Contestées par les syndicats agricoles, les données sur la recette agricole montrent de grands écarts entre secteurs de production. Autour d’une moyenne de 9,3% de hausse de la valeur ajoutée par exploitant en 2015, bon nombre de productions animales affichent des valeurs de production en baisse. Sur le moyen terme, la croissance est lente mais volatile. Une situation défavorable à l’investissement agricole.

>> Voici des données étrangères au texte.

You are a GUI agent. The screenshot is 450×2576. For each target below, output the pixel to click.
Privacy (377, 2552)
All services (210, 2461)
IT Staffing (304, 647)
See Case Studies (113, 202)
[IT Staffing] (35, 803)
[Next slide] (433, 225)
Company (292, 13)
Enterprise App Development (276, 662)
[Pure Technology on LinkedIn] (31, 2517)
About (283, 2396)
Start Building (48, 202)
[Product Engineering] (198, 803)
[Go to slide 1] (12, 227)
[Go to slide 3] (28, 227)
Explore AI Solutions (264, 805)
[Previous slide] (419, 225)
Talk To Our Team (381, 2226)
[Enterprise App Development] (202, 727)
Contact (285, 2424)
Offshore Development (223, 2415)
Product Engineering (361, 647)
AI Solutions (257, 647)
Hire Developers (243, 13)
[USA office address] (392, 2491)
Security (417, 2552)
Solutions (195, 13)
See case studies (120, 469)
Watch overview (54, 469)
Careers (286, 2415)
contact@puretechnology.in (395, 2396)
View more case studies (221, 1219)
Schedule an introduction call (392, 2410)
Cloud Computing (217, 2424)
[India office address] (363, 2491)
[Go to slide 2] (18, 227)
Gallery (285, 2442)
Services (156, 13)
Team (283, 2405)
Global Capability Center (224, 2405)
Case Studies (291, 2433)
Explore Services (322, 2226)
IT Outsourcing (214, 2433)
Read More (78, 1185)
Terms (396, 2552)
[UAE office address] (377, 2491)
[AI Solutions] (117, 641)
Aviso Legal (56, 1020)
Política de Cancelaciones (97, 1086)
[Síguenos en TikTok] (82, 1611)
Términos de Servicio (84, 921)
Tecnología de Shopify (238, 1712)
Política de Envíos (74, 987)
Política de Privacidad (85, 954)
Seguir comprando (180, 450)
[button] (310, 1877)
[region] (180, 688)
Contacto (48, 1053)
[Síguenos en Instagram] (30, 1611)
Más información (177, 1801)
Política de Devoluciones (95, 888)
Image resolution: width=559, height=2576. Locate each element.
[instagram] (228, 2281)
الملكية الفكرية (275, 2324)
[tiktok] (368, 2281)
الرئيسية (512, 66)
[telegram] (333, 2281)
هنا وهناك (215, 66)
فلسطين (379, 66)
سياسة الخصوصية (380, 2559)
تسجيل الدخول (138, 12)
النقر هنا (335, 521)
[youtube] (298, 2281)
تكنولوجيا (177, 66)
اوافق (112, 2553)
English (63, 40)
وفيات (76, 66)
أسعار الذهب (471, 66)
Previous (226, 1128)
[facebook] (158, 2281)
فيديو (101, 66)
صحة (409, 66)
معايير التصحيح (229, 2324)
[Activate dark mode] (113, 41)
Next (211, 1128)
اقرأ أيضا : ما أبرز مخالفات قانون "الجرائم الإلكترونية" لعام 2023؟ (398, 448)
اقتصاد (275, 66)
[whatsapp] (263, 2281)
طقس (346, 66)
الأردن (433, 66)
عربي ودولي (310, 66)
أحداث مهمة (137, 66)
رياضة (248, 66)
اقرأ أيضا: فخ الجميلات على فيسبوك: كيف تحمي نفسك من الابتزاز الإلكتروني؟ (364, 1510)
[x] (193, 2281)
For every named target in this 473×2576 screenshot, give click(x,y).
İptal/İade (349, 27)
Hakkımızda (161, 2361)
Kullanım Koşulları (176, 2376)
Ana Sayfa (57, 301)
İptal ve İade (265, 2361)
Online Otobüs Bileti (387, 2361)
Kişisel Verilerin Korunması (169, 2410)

Pas besoin de statistiques pour savoir que l’année 2015 a été extraordinairement difficile pour certains domaines dont surtout les secteurs de l’élevage. Les données du revenu agricole pour l’année passée confirment le phénomène. Si la hausse moyenne de la valeur ajoutée par exploitant (actif non salarié) a progressé de 9,3%, (4,8% si l’on tient compte des actifs salariés et non salariés) ce résultat cache une sensible progression pour plusieurs productions végétales et une dégradation de l’ensemble pour les produits de l’élevage. Le grand écart, en somme, qui confirme les difficultés récurrentes des secteurs de l’élevage et la grande volatilité des grandes cultures. Les syndicats agricoles n’ont pas manqué de fustiger une statistique qui est une moyenne cachant de fortes disparités selon les situations et les régions.
Pas de revenu par secteur
Echaudés par les années antérieures, les statisticiens restent prudents. Ils ne publient pas de données précises sur le revenu par secteur. Le « RCAI » ou résultat courant avant impôt par secteur de production n’est pas calculé, ou en tout cas divulgué.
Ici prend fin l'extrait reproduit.